> Problem to work on
Each line of the data below containing "Switch" needs to be listed.

[Stored data entries]
● ● ● ●
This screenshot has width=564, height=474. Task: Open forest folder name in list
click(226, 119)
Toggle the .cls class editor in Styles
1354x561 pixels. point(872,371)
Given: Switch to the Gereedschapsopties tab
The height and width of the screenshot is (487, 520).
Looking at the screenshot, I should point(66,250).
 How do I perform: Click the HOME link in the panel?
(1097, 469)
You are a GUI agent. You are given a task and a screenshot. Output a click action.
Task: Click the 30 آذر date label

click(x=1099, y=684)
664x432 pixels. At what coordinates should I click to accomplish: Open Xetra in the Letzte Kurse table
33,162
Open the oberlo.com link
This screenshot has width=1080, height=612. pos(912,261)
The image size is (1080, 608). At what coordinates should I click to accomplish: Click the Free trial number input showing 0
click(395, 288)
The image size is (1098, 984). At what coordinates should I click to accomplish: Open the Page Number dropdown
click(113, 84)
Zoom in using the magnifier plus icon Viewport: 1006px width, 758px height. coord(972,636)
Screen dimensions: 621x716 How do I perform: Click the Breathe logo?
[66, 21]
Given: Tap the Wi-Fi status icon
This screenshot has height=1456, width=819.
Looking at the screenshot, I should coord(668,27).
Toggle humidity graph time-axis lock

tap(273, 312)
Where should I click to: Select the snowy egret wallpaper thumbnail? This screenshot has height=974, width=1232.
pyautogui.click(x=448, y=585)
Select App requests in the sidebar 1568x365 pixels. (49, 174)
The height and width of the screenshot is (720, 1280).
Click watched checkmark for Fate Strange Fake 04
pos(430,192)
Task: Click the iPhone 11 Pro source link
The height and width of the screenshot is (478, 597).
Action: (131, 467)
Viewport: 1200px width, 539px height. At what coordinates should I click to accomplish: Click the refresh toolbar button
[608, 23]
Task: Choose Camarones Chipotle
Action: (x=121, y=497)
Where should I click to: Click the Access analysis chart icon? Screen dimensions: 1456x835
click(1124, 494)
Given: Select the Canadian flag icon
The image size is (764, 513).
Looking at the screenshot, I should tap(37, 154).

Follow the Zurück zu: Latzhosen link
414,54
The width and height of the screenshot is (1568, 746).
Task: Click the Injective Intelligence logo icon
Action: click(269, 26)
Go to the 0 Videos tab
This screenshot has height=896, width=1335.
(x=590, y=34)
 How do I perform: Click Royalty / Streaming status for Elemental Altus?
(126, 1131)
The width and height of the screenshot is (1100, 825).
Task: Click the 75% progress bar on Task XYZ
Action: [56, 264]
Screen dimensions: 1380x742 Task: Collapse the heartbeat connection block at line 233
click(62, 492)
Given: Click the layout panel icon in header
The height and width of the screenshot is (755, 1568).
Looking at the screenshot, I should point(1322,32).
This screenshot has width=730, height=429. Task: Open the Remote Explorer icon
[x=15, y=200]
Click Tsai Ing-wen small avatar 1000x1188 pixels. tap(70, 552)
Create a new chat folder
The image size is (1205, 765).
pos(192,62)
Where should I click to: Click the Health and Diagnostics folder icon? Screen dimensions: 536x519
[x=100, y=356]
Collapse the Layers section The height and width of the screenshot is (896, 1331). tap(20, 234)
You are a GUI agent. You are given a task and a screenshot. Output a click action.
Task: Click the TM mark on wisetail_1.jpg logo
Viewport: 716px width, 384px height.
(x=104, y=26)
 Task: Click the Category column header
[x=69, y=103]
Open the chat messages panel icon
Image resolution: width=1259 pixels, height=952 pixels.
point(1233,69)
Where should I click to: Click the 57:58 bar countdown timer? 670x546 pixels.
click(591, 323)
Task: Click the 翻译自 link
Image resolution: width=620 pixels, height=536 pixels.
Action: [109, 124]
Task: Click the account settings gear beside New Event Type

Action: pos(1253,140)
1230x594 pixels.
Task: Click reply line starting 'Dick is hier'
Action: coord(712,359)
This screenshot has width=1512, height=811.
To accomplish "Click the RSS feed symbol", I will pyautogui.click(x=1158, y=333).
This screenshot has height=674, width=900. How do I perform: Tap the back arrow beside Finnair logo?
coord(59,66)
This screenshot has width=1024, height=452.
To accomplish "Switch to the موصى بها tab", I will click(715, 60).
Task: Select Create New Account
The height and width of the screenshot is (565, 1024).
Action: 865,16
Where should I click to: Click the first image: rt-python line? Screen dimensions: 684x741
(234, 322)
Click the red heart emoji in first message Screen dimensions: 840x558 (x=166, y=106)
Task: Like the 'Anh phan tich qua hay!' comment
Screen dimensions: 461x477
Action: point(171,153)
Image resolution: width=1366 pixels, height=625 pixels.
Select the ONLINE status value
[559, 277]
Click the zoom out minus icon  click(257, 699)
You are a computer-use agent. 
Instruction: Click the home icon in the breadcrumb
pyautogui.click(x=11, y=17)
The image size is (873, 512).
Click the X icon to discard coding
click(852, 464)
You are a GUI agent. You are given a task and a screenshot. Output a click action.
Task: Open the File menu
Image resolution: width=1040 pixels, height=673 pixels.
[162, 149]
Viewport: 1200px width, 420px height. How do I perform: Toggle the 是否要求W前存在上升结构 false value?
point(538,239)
● ● ● ●
> Result
Given: Switch to the Gereedschapsopties tab
To accomplish "Switch to the موصى بها tab", I will click(715, 60).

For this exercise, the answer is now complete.